Arrivé à ce dernier point de l’inégalité, la société corrompue, parcourue par les tensions et soumise à une autorité arbitraire, constitue un terrain propice au despotisme. Le « cercle » est alors bouclé, puisque dans un régime despotisme les sujets sont de nouveaux rendus égaux face à un pouvoir discrétionnaire et sans bornes : « C’est ici que tous les particuliers redeviennent égaux parce qu’ils ne sont rien, et que les Sujets n’ayant plus d’autre Loi que la volonté du Maître, ni le Maître d’autre règle que ses passions, les notions du bien et les principes de la justice s’évanouissent derechef. C’est ici que tout se ramène à la seule Loi du plus fort, et par conséquent à un Nouvel Etat de Nature différent de celui par lequel nous avons commencé, en ce que l’un était l’Etat de Nature dans sa pureté, et que ce dernier est le fruit d’un excès de corruption ». Rousseau parle ici de l’état de nature au sens où l’entend Hobbes, sans loi positive ni juge impartial susceptible de protéger les sujets contre les persécutions du despote et où les hommes redeviennent souverains en droit et juges de leurs propres droits. C’est le retour au règne de la force pure. 

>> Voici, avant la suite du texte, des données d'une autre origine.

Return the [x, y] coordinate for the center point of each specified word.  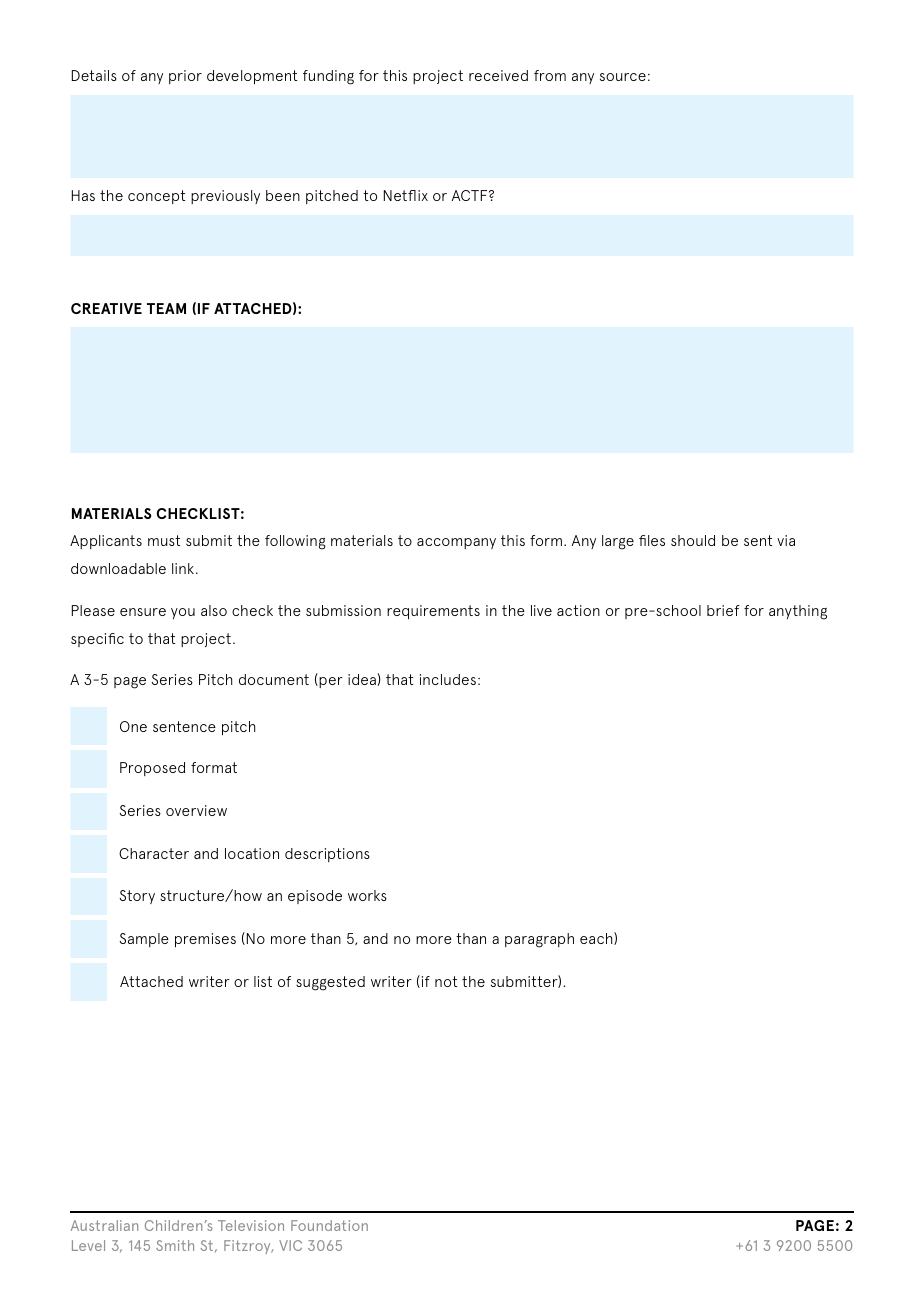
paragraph [539, 940]
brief [723, 610]
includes [448, 679]
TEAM [166, 308]
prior [185, 77]
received [498, 75]
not [446, 981]
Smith [175, 1245]
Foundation [329, 1225]
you [183, 613]
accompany [456, 543]
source [623, 77]
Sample [144, 940]
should [693, 540]
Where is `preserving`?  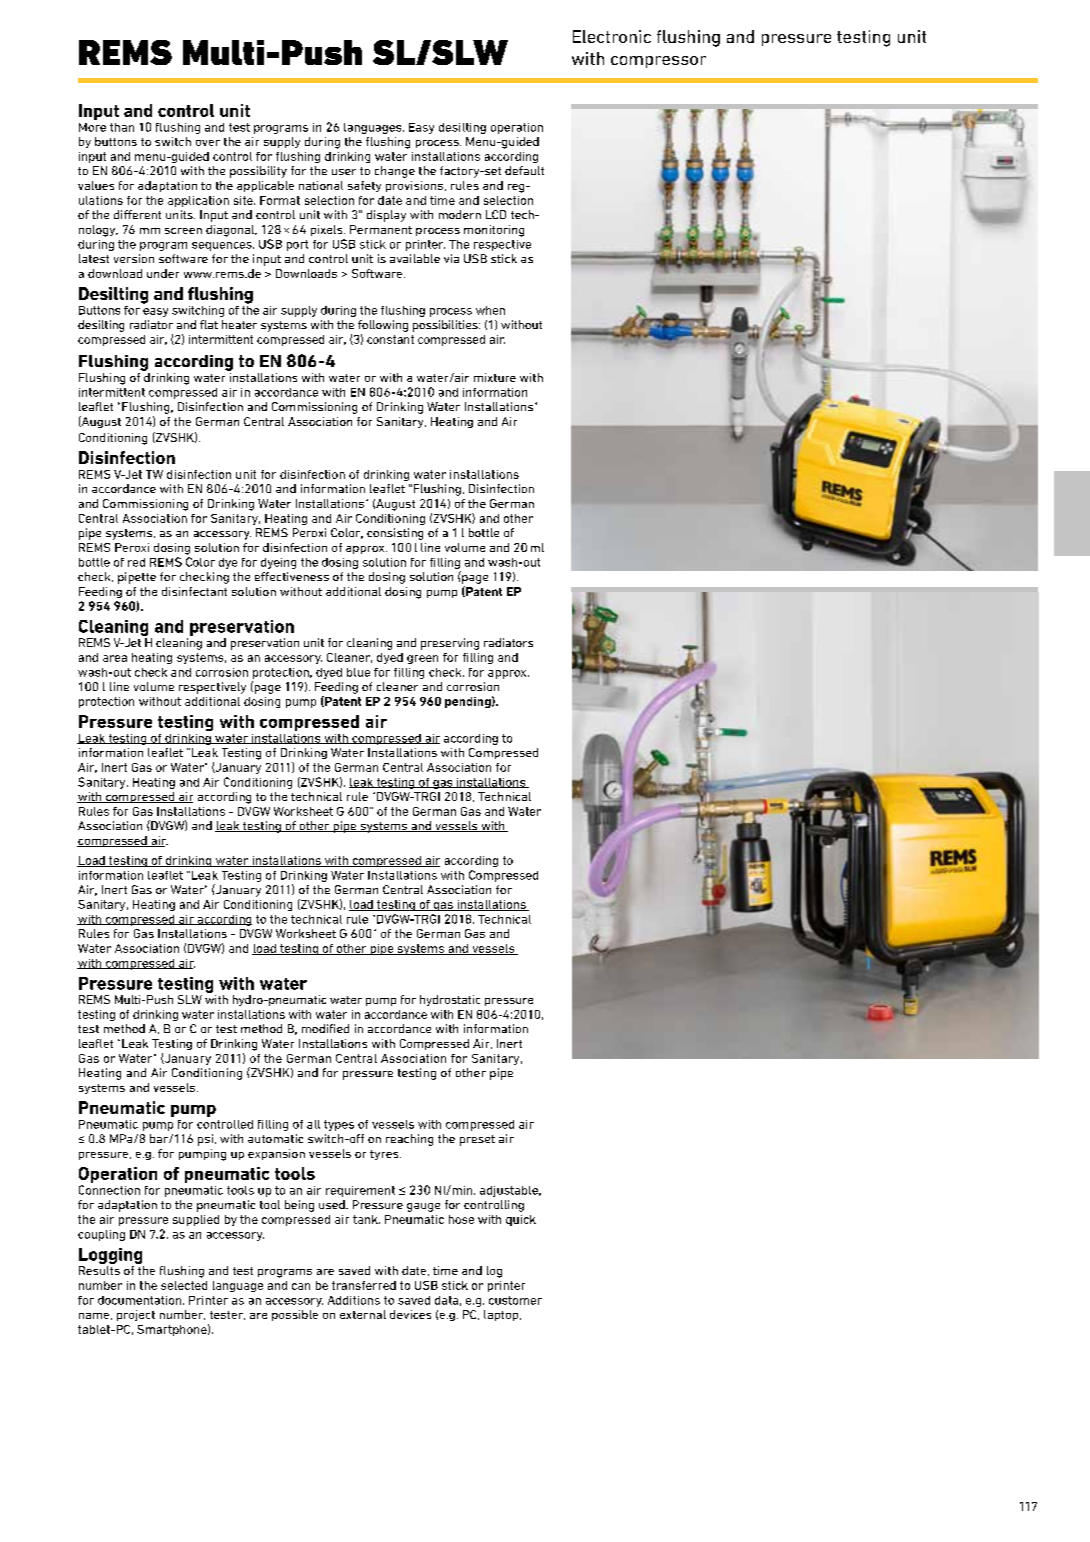
preserving is located at coordinates (450, 644).
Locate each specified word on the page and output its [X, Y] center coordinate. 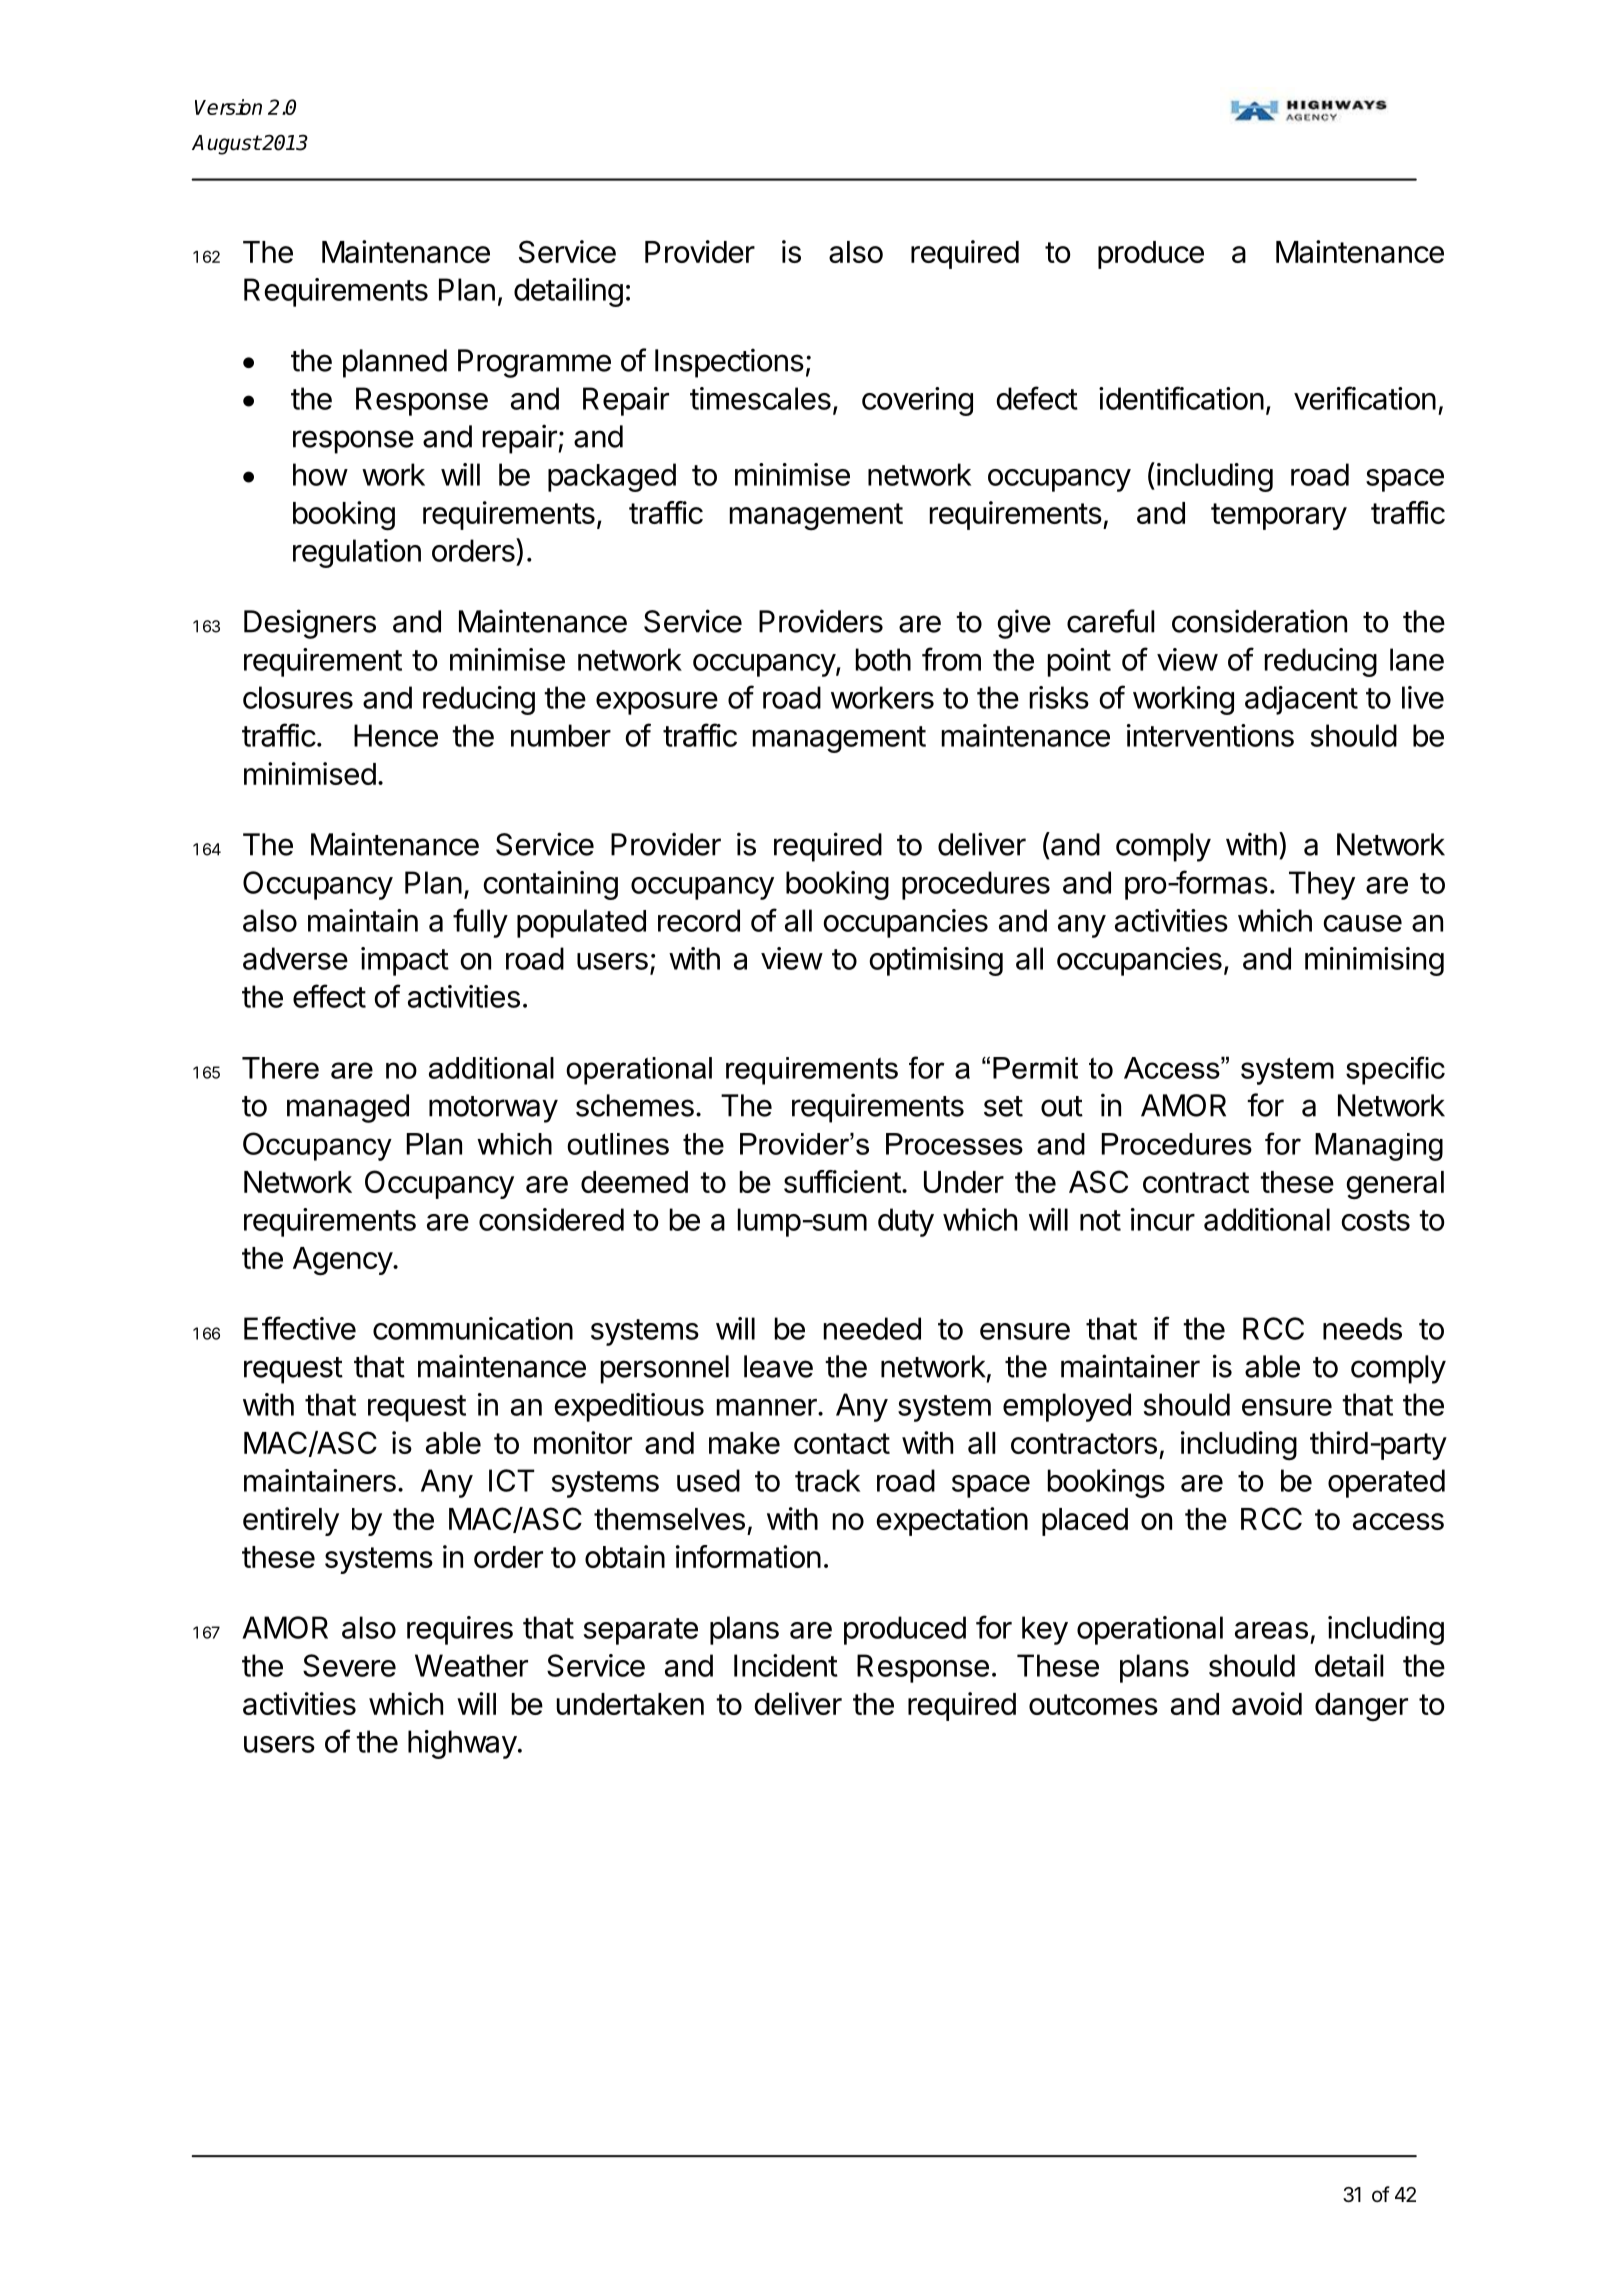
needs [1362, 1328]
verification [1365, 398]
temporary [1279, 516]
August [226, 145]
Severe [349, 1665]
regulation [357, 553]
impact [405, 961]
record [699, 920]
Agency [343, 1261]
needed [872, 1328]
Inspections [729, 363]
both [883, 659]
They [1322, 885]
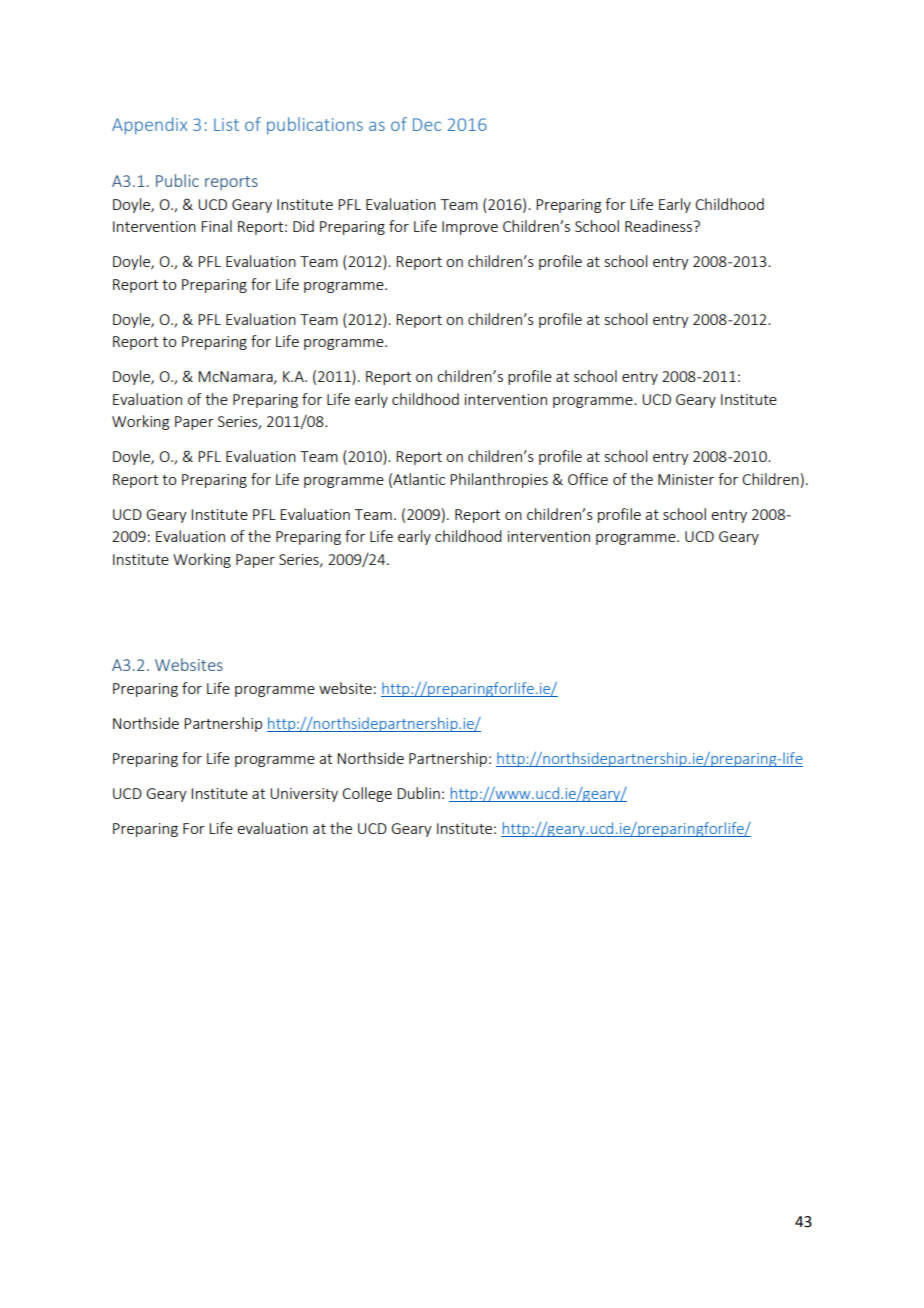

→ Par ce texte, Rousseau a voulu montrer l’écart abyssal qui sépare homme de nature et homme de l’état civil : « L’homme Sauvage et l’homme policé diffèrent tellement par le fond du cœur et des inclinations, que ce qui fait le bonheur suprême de l’un, réduirait l’autre au désespoir […]. L’homme sociable toujours hors de lui ne fait vivre que dans l’opinion des autres, et c’est, pour ainsi dire, de leur seul jugement qu’il tire le sentiment de sa propre existence ». L’homme en société est poussé à feindre les vertus qu’il ne possède pas, il se corrompt à vouloir se conformer à l’opinion des autres, en cela la société et les vices qu’elle engendre (parmi lesquels l’inégalité) corrompent les inclinations naturelles de l’homme. « Il suit de cet exposé que l’inégalité étant presque nulle dans l’Etat de Nature, tire sa force et son accroissement du développement de nos facultés et des progrès de l’Esprit humain, et devient enfin stable et légitime par l’établissement de la propriété et des Lois. Il suit encore que l’inégalité morale, autorisée par le seul droit positif, est contraire au Droit Naturel, toutes les fois qu’elle ne concourt pas en même proportion avec l’inégalité Physique ; distinction qui détermine suffisamment ce qu’on doit penser à cet égard de la sorte d’inégalité qui  règne parmi tous les Peuples policés ; puisqu’il est manifestement contre la Loi de Nature, de quelque manière qu’on la définisse, qu’un enfant commande à un vieillard, qu’un imbécile conduise un homme sage et qu’une poignée de gens regorge de superfluités, tandis que la multitude affamée maque du nécessaire » : passage inspiré de Montaigne (Essais, I, 1, Chapitre XXX) : Ces exemples illustrent 3 formes de dissociation entre inégalité objective et inégalité instituée, les 2 premiers montrent aberration d’un pouvoir exercé par le moins compétent, le dernier décrit l’injustice d’une situation qui fait coexister extrême misère avec richesse démesurée, inégalité contre nature en tant quelle prive la majorité du droit de chaque homme à se conserver et de son droit à bénéficier de richesse qu’il a contribué à produire.